WHAT THE TASK ASKS:
Please return all lines in the listing holding the word "will".

RECORDS PROVIDED:
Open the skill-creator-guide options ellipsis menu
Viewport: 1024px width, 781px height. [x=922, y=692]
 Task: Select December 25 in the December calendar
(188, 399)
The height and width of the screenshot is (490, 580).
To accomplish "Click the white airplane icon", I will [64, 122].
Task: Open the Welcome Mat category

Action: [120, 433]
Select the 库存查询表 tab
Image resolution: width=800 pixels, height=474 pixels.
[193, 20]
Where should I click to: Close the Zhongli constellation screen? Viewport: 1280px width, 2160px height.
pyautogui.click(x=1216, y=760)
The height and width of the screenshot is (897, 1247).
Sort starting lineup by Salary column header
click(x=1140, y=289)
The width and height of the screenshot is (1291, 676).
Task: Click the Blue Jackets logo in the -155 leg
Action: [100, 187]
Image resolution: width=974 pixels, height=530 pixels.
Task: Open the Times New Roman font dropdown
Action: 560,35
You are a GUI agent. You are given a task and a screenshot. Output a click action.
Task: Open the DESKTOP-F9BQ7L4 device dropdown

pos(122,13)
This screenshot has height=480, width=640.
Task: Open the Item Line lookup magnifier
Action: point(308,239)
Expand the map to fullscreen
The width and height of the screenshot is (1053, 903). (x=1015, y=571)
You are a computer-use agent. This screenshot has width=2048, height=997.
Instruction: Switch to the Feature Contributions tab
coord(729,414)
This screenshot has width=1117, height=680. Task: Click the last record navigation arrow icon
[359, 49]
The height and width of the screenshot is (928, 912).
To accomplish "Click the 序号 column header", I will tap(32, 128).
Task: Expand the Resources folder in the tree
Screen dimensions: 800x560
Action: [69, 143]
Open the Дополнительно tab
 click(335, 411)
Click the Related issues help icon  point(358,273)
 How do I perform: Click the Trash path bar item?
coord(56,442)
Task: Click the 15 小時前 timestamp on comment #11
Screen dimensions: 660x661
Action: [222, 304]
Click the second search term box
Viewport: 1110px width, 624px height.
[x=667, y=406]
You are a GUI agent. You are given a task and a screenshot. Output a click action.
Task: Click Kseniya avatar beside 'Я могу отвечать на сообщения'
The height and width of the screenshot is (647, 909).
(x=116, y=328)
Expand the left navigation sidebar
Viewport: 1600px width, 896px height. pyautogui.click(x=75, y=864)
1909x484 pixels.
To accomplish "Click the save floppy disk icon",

SOLUTION:
To accomplish "Click the white airplane icon", I will [64, 122].
To accomplish "Click the 序号 column header", I will tap(32, 128).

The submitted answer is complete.